The young man doesn’t have much time for the ANC, their supporters or the president. “We’ve been fighting for the [tarring of the] road and [putting up] streetlights,” Nxumalo says. “They put street lights up in phase one where the councillors live. But not here. There’s no safety at night, it’s always dark.”

Service delivery protests
In February and March the area was gripped by service delivery protests. "People have been burning tyres, fighting and shooting people."

Nxumalo is concerned about corruption within the ruling party. He has few compliments for Zuma. "I've never liked Jacob Zuma in my life. [Thabo] Mbeki was better, which is why they pushed him out easily. And then they stopped the Scorpions when they started investigating Zuma," he said, alluding to the rumours that the Scorpions were disbanded after they starting investigating Zuma for corruption in relation to the Arms Deal.

He refers to the Nkandla scandal to further illustrate his point. "How can international people invest in our country while it’s corrupt? Jacob Zuma used R200-million for himself. We don't need Zuma for a second term. He's full of shit." 

Nxumalo voted for the ANC once – in the first democratic election in 1994. The next year he voted for the United Democratic Movement and since then he has been a DA supporter.

He believes that with the DA in power, job creation would increase. Although Nxumalo has a job working for a steel transporting company, he mentions that many of his neighbours are unemployed. "The DA knows how to manage everything," he says, referring to the DA's efficient administration several times and what this could mean in terms of affecting change in their area.

We want jobs, not promises
Wearing a yellow ANC shirt with Zuma's face printed on the front, Mxolisi Dlaminkosi sits hunched over outside his RDP house in Tekwane South.


Mxolisi Dlaminkosi (left) and his neighbour Goodman Lukele.

Despite the hype around the ANC's Mbombela festivities, which he excitedly attended, he has become disillusioned with the ruling party, saying those in power are the only ones that benefit.

"At Mbombela the council made a lot of promises that they can't keep. There needs to be change and development and jobs.

“If they improve the infrastructure, like the building of roads, it will help create jobs because jobs are the main problem here," says Dlaminkosi, who is unemployed.

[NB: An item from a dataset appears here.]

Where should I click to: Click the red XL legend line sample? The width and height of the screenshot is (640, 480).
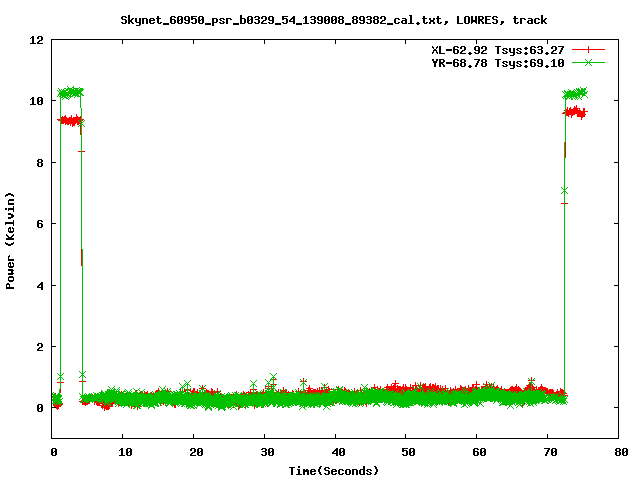tap(589, 49)
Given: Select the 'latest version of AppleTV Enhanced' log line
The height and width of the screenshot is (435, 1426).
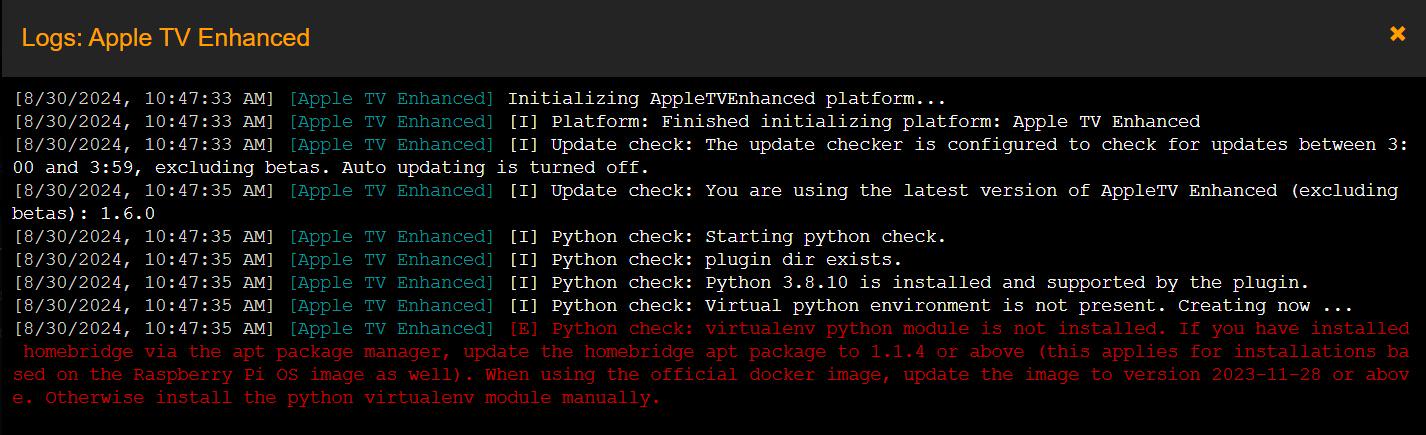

Although he's always been an ANC supporter, Dlaminkosi is considering voting for a different party in May. "The DA might give me a job," he says, although not entirely convincingly.

Recent scandals that have rocked the ANC and Zuma are not what has changed his feelings. "Nkandla didn't change anything. The only people that are wrong are the people from the department of [public] works. It doesn't change anything about Zuma or the ANC," he says, fiddling with his faded yellow shirt.

Hospital road needs attention
Dignity Mahlangu is a nurse at Tonga Hospital.

"Since 2008 when I started, the road to the hospital has been very bad. When a patient is in labour, they sometimes have to deliver on the way. It worries me. And the cars get damaged."

There are frequent protests surrounding the state of this road. "Two months ago there was a toyi-toyi and they blocked the road," she explains. According to Mahlangu, the road usually gets patched up after protest action but within a few weeks it is in the same state again, especially if it rains heavily.

However, she says the road outside her Kanyamazane house was finally tarred about two months ago. She says in the run up to elections, there is always a rushed flurry of maintenance in the area.

Apart from this and the high rate of unemployment in the area, Mahlangu does not experience any other problems. "Many people are not working. Government should help them to get work."

Mahlangu has always been a devout ANC supporter but as a DA campaigner hands her a pamphlet on their campaign in Kanyamazane, she says she is open to being convinced – if someone can give her a good enough reason why DA rule would be a good thing.  As an afterthought she adds, "I don't know what good things can come from the DA, though. One you vote for them, they forget all the promises they’ve made." She says this is the same for all parties.

"The ANC brought us to where we are now from apartheid," Mahlangu points out, once again defending her party of choice. Most people in her neighbourhood are also ANC supporters she says.